Puis il dépassa Archibald. Il expulsa un souffle chaud, accompagné d’un drain d’énergie imperceptible pour les autres. Il sentit son corps ralentir, ses muscles s’alourdir. La contrainte du pouvoir de persuasion. L’instant sembla s’étirer puis Vladimir se mit à courir un peu plus vite, accompagné de ses Tartares. Cette petite poussée lui procurait un plaisir qu’il délecterait avec une satisfaction à la hauteur du reste. Les affres du combat s’imposèrent aussi tôt à eux, si bien qu’il leur fallu courir pour rejoindre le reste des combattants et les voir user de … pouvoirs peu conventionnels. Comme à son habitude, le Viscuphage brillait par son intelligence malveillante. Mais tout le monde semblait prêt, les quelques tensions rapidement remplacées par un instinct de survie décuplé.

Prométhée, de son côté, semblait un peu perdu. La créature était trop vive, trop forte pour qu’il ne puisse l’éliminer comme un simple humain – comme lors des phases d’entraînement. Vladimir s’arrêta à quelques pas de la scène de combat, entouré de ses Tartares restants. Ils ne se prêtaient à rien d’autre que sa protection. C’était un pouvoir qui s’achetait à prix d’or. Il repensait à ses quelques projets, ses quelques épreuves à venir. Ses soldats si parfaits … si Prométhée accomplissait ce qui était attendu de lui. La création aux bras de naga se tourna soudain d’un côté, puis de l’autre. Le Viscuphage arrivait. Vite, bien trop vite … mais déjà les petites ramifications du plan du Baron se mettaient en marche. Après tout, Prométhée était du Magistère, non ?


Résumé:
Lun 14 Oct - 14:10

Dans la gueule de la mort

"N'approchez pas des marais la nuit.”
“N’approchez pas non plus le jour.”
“N’approchez jamais des marais.”

Et pourtant.

Vous vous êtes approchés.

Fiers bipèdes, aventuriers aguerris, têtes savantes, vous avez cru, peut-être, que vous étiez courageux ? Lorsque l’idée est née. Lorsque la proposition fut faite. Lorsque l’ambition s’est emparée de vous. Lorsque vous avez dit oui. Avez-vous vraiment cru que vous aviez quelque chose à gagner ?

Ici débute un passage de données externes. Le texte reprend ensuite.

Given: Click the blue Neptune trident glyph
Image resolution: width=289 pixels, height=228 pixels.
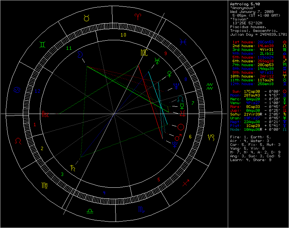Looking at the screenshot, I should click(176, 85).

Que vous reviendriez, victorieux ?

Que vous reviendriez, vivants ?

Nombreux sont vos pas dans la boue visqueuse du marais. Plus nombreux, ils étaient, au départ. Ils ne vous auront pas arrêté pourtant, ces morts. Des pions qui tombent. Pensez-vous être Rois ou Dames, Cavaliers ou Tours ?

Non. Bien sûr.

Vous êtes des Fous.

Est-ce que cela vous échappe encore ?

Elles crissent, comme des ongles sur un tableau infernal, ces émotions à vif qui l'envahissent, ce petit être trop longtemps ouvert aux humeurs de ses camarades. Elles hurlent en lui, la panique, la terreur, elles dévorent chacune de ses pensées, les surplombent et les ensevelissent. Il n’y a plus de place pour celui qui se nomme Keshâ'rem, dans ce capharnaüm qui ne lui appartient pas. Alors seulement, il expérimente ce que peut-être la vie d’une Hespéride. Submergé, dépossédé, son esprit flanche sous le poids de toutes ces émotions. Impossible de faire le tri ou de savoir à qui elles appartiennent, il aura bien du mal à respirer, à être, au milieu de ces émotions étrangères. Étrangères ? Vraiment ? Ne sont-elles pas un peu à lui aussi ? Car il bat au cœur de la tornade qui l'entraîne vers le fond, une pulsation familière, celle de sa propre terreur, soufflée par un instinct de survie mis à mal. Sa vision se brouille alors qu'il perd toute trace des émotions qu'il pensait pouvoir imputer à Lan-Lan, elle est trop loin et lui, lui... Il sera bientôt inconscient à moins de mettre rapidement un terme à cette torture.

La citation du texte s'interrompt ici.